Your child looks in the cabinets and drawers and asks a lot of questions, and no sooner have you answered one question then they ask another… You may be annoyed and ask them to be quiet sometimes, but try to take a closer look at the matter. Your child does this because they want to know and because they’re curious. So help them feed that curiosity rather than talking them out of it.
Answer Their Questions
- To deal with your child’s curiosity the right way, answer all their questions, even those you consider trivial and unimportant. Explain, for example, why a “brush” is called a brush.
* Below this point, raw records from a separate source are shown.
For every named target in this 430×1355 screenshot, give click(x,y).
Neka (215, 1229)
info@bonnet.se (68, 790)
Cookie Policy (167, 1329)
- Don’t take your answer beyond the limits of their question. Let them have space to think and feel excited to learn more. Be patient.
Share Life with Them
- To do that, set aside some time to spend with them. For example, go through a photo family album with them. They’ll ask questions and discover the existence of the past, in which people and their clothes looked different. They’ll start to understand change.
- Play with them and focus on games that increase the capabilities of their senses to discover. Have them close their eyes for example and try to recognize objects by touch or smell…
- Your child is affected by you, so be curious in your turn. Show them that curiosity. If you notice an insect in your home, for example, express your surprise as though you were discovering it for the first time.
- Leave confined spaces in your home that your child can reach without being exposed to harm. Opening the cupboard or lower drawers will make them feel the joy of discovery and will boost their curiosity. You might put some objects in the drawer, for example, so that they can try and examine and discover their components and forms.
An Important Tip
- It’s wrong to imitate your child’s pronunciation of words. It’s necessary for them to learn to pronounce them correctly. You should use words that are new to them, too; that way, they’ll ask you about their meaning, which will nourish their curiosity.